>> Start DOCUMENT SECTION

Mr Patrick says the second one-off item was thanks to “stunning success” in the market by Pacific Edge Limited, a publicly-listed biotechnology company, which originated at the University of Otago.

“The University enjoyed unrealised gains of almost $2.5 million from the increase in the value of its shareholding at year end,” he says.

A further $1.9 million was added to the surplus following an unexpected reduction in the estimated cost of future liabilities for staff retiring gratuities, long service leave and sick leave. This liability, which is calculated annually, can fluctuate significantly from year to year due to movements in interest rates which are used by actuaries to discount future liability values to present day ones.

“Despite these three items being non-cash in nature, it was also pleasing to achieve cash-flows from operations that were very close to budget,” he says.

“Maintaining strong cash-flows is the key to funding investment in new equipment and campus infrastructure, particularly the major building projects on the University’s Priority Development Plan, such as the expansion and renovation of the Dental School, which is in the planning stages and will be the single largest project ever undertaken by this University.”

The financial position of the University continues to be strong, with equity now totalling just over $1.2 billion and no external debt.

“The University community has worked hard to live within its means, and generate economies, during what has been a very difficult period of global financial instability,” says Mr Patrick.

“The excellent result for 2013, even after allowing for the one-off items described above, is testament to the prudent financial management of a University community committed to excellent outcomes.”

>> End DOCUMENT SECTION
>> Start SUPPLIED MATERIAL

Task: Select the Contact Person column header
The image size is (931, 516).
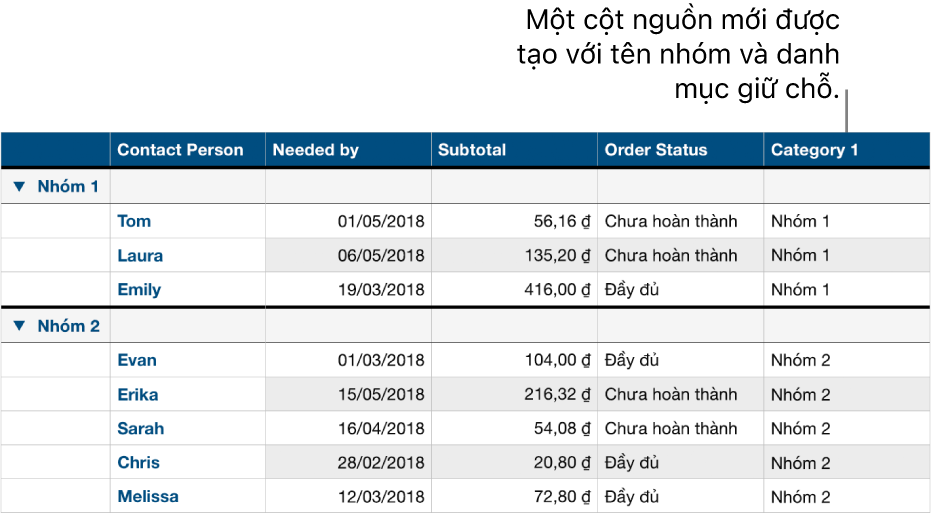Action: 180,150
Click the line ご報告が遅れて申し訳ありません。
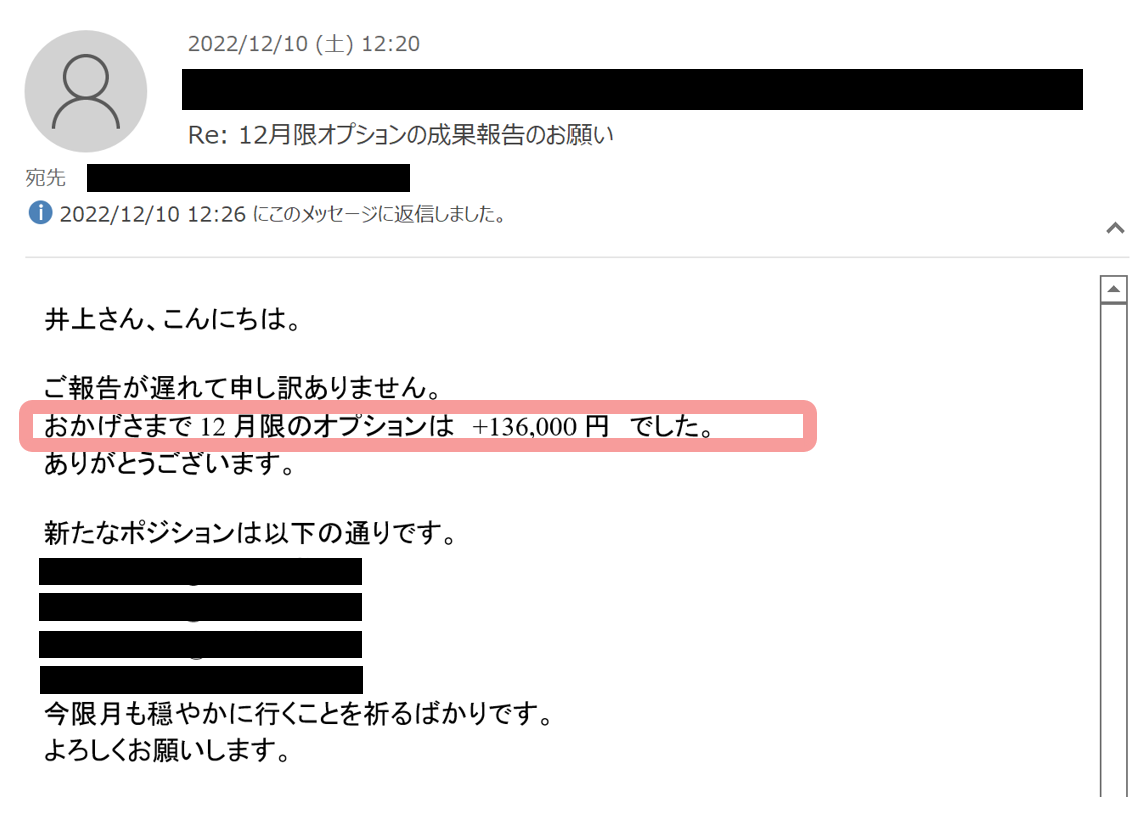 243,387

>> End SUPPLIED MATERIAL

PROBLEM DESCRIPTION:
Print the article on the University's 2013 financial result word for word, from "The financial position" up to and including "says Mr Patrick.".

ANSWER:
The financial position of the University continues to be strong, with equity now totalling just over $1.2 billion and no external debt.

“The University community has worked hard to live within its means, and generate economies, during what has been a very difficult period of global financial instability,” says Mr Patrick.